A single-dose (four inhalations), randomized, double-blind within Respimat SMI device, four-way crossover study in asthma patients with documented bronchial hyperresponsiveness was used. Patients received acidic placebo solutions [pH 2.7, 3.4 or 7.0 (neutral)], delivered via Respimat SMI or placebo CFC-MDI. The primary endpoint was the largest decrease in forced expiratory volume in 1 s (FEV(1)) from baseline to 0-30 min after dosing. Secondary endpoints included spirometry, paradoxical bronchoconstriction (defined as a fall in FEV(1) >or=15% below baseline within 30 min of dosing), cough episodes and adverse events.

RESULTS

Thirty-two patients were included in the per-protocol population (mean age 27 years, 62.5% males). The mean percentage decrease in FEV(1) was comparable between treatment groups: -1.6% (Respimat SMI pH 2.7), -1.8% (Respimat SMI pH 7.0), -1.9% (CFC-MDI), and -2.3% (Respimat SMI pH 3.4); no patient experienced paradoxical bronchoconstriction.
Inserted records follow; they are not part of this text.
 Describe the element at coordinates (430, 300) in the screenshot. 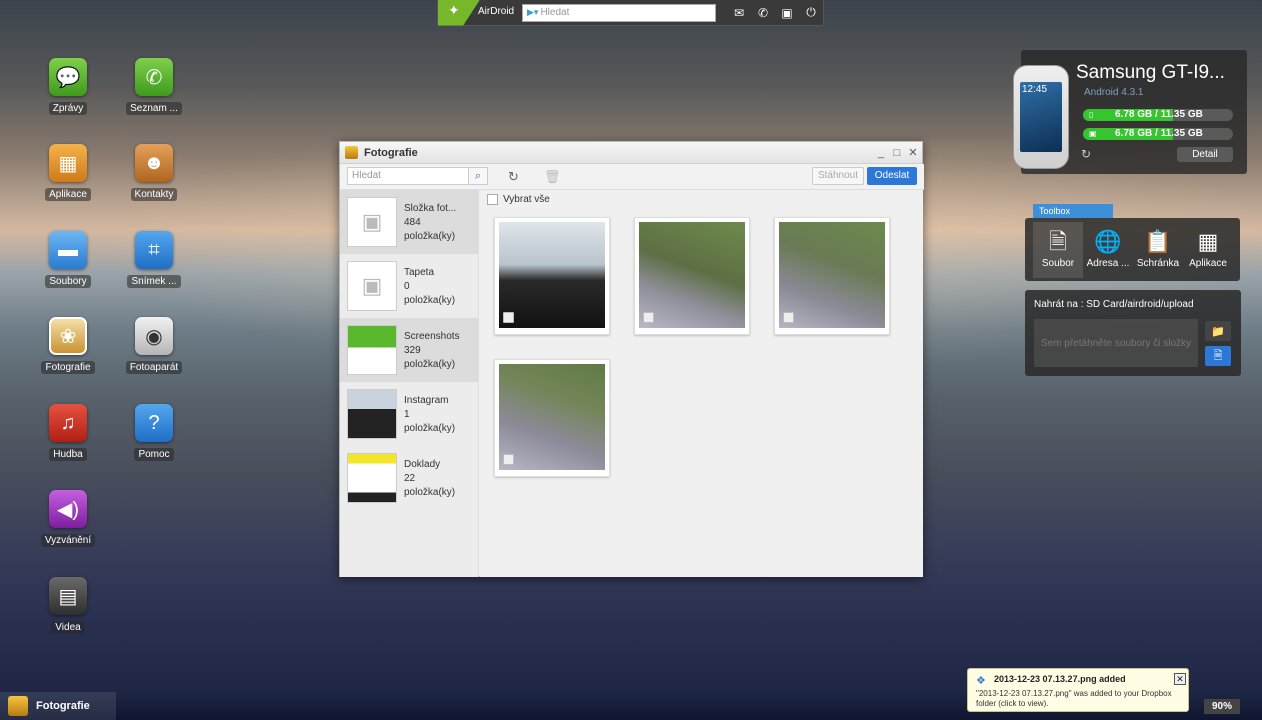

I see `album-unit: položka(ky)` at that location.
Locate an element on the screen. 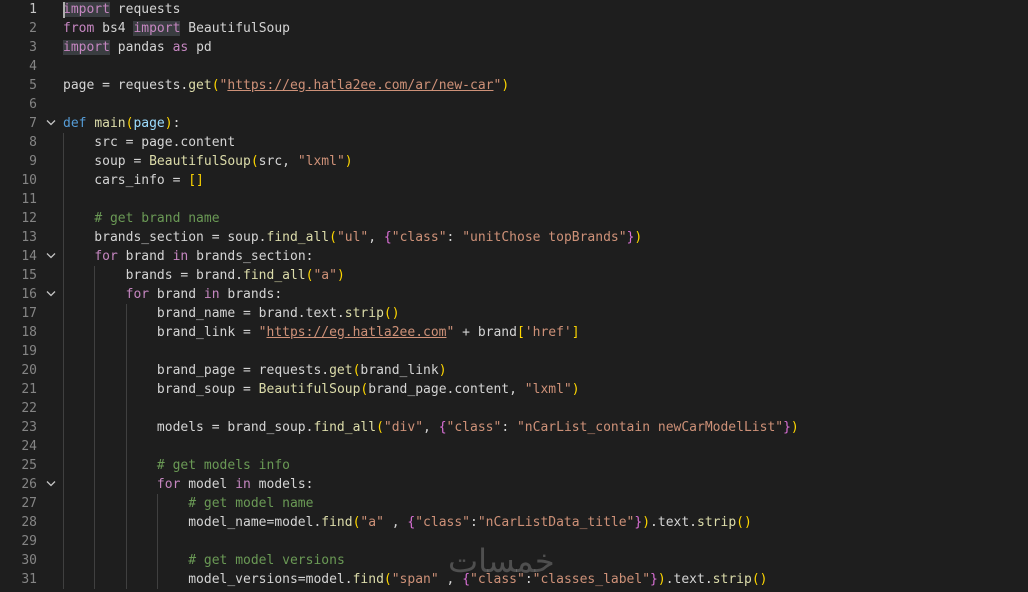 The width and height of the screenshot is (1028, 592). code-token: soup = is located at coordinates (106, 162).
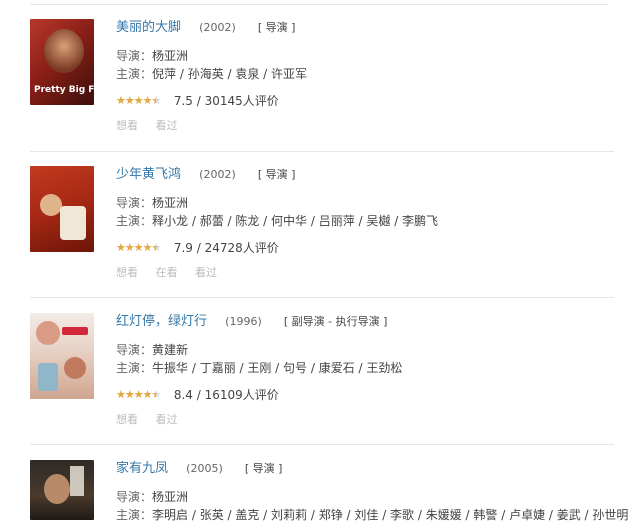  What do you see at coordinates (170, 350) in the screenshot?
I see `director-value: 黄建新` at bounding box center [170, 350].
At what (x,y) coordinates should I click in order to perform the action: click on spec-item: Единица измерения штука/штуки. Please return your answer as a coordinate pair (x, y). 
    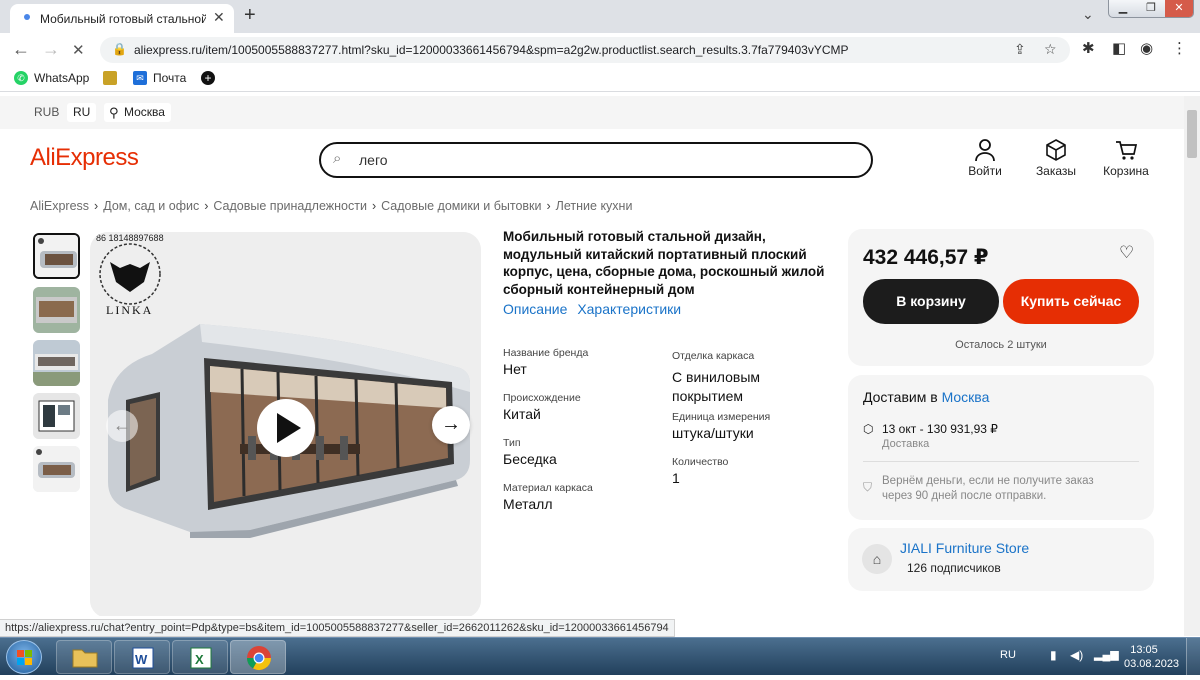
    Looking at the image, I should click on (721, 426).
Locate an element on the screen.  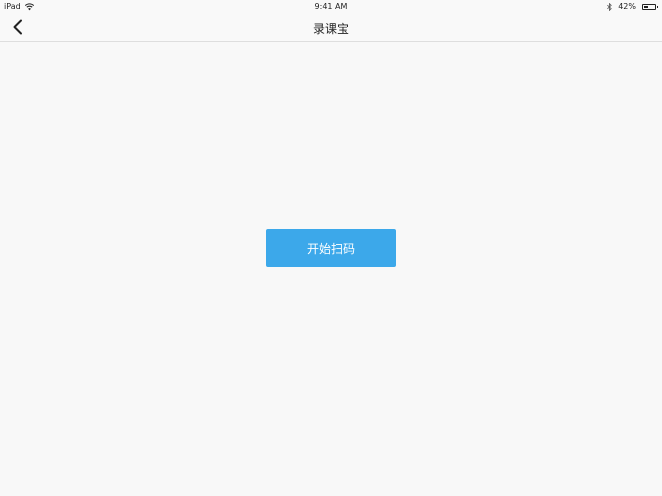
bluetooth-icon is located at coordinates (610, 6).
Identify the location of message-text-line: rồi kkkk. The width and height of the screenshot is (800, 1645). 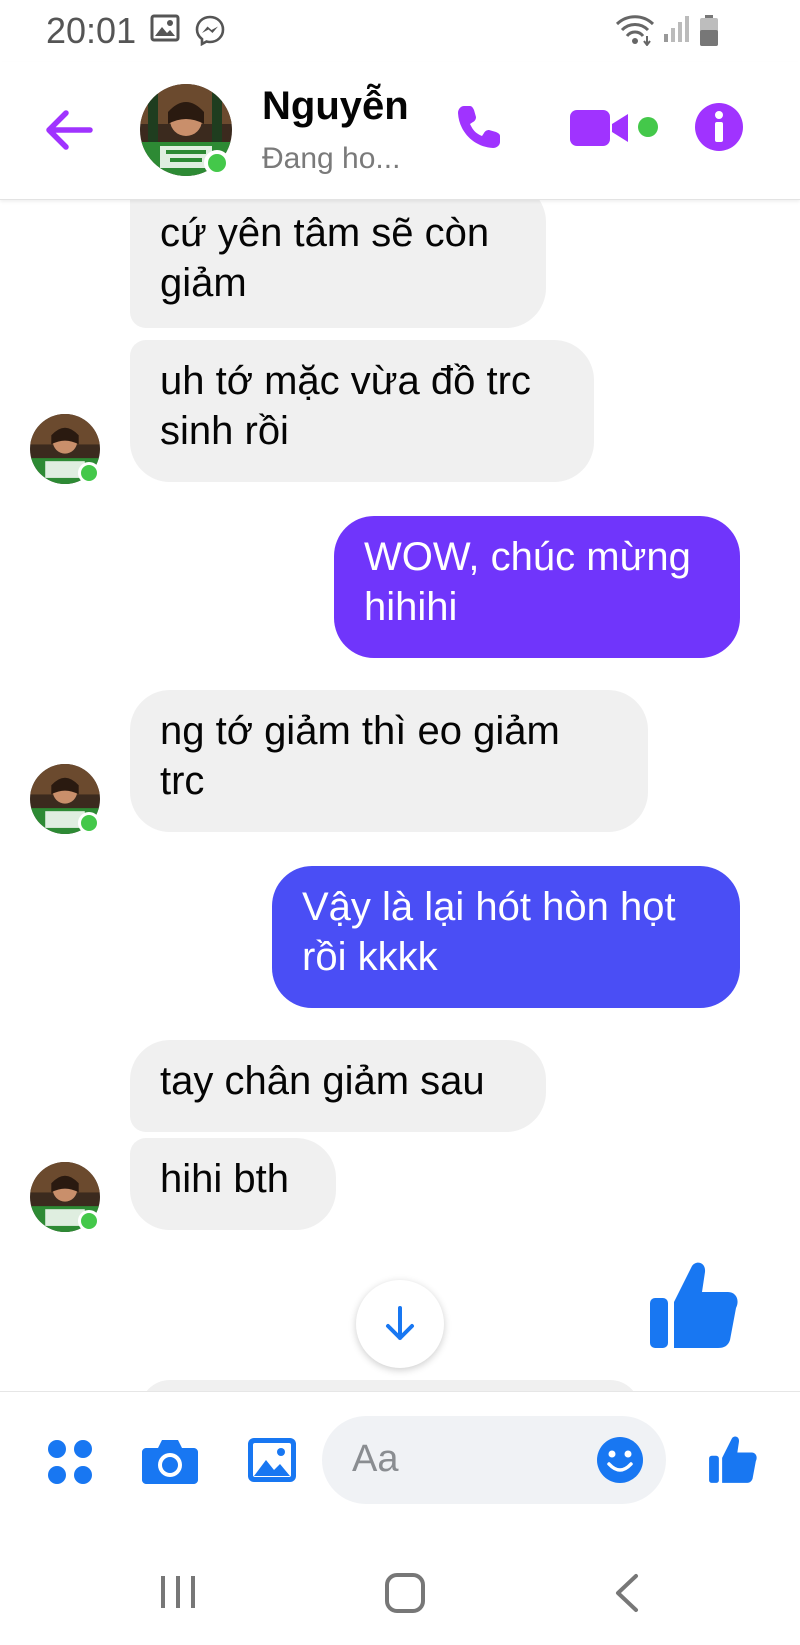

The mean number of cough episodes was significantly lower in the Respimat SMI pH 2.7 group versus CFC-MDI (p = 0.0165). No patient used rescue medication. Only 3 patients experienced at least one adverse event.

CONCLUSIONS

The Respimat SMI pH 2.7 placebo solution does not induce adverse events in these patients. Compared with the CFC-MDI placebo suspension, Respimat SMI is a well-tolerated inhaled medication delivery system that can accommodate medication formulations with a wide range of pH solutions.

摘要

背景

酸性吸入器可能与不良反应增加有关。

目的

本研究旨在确定通过Respimat软雾吸入器(SMI)和安慰剂氯氟烃定量吸入器(CFC-MDI)递送的酸性水性安慰剂制剂的急性局部耐受性。

方法

采用单剂量(四次吸入)、随机、Respimat SMI装置内双盲、四交叉研究,纳入有支气管高反应性记录的哮喘患者。患者接受通过Respimat SMI或安慰剂CFC-MDI递送的酸性安慰剂溶液[pH值2.7、3.4或7.0(中性)]。主要终点是给药后0至30分钟内1秒用力呼气量(FEV(1))相对于基线的最大下降值。次要终点包括肺量计检查、矛盾性支气管收缩(定义为给药后30分钟内FEV(1)下降超过或等于基线值的15%)、咳嗽发作和不良事件。

结果

符合方案人群纳入了32例患者(平均年龄27岁,62.5%为男性)。各治疗组FEV(1)的平均下降百分比相当:-1.6%(Respimat SMI pH 2.7)、-1.8%(Respimat SMI pH 7.0)、-1.9%(CFC-MDI)和-2.3%(Respimat SMI pH 3.4);无患者发生矛盾性支气管收缩。Respimat SMI pH 2.7组的平均咳嗽发作次数显著低于CFC-MDI组(p = 0.0165)。无患者使用急救药物。仅3例患者经历了至少一次不良事件。

结论

Respimat SMI pH 2.7安慰剂溶液在这些患者中未诱发不良事件。与CFC-MDI安慰剂混悬液相比,Respimat SMI是一种耐受性良好的吸入药物递送系统,可容纳多种pH值溶液的药物制剂。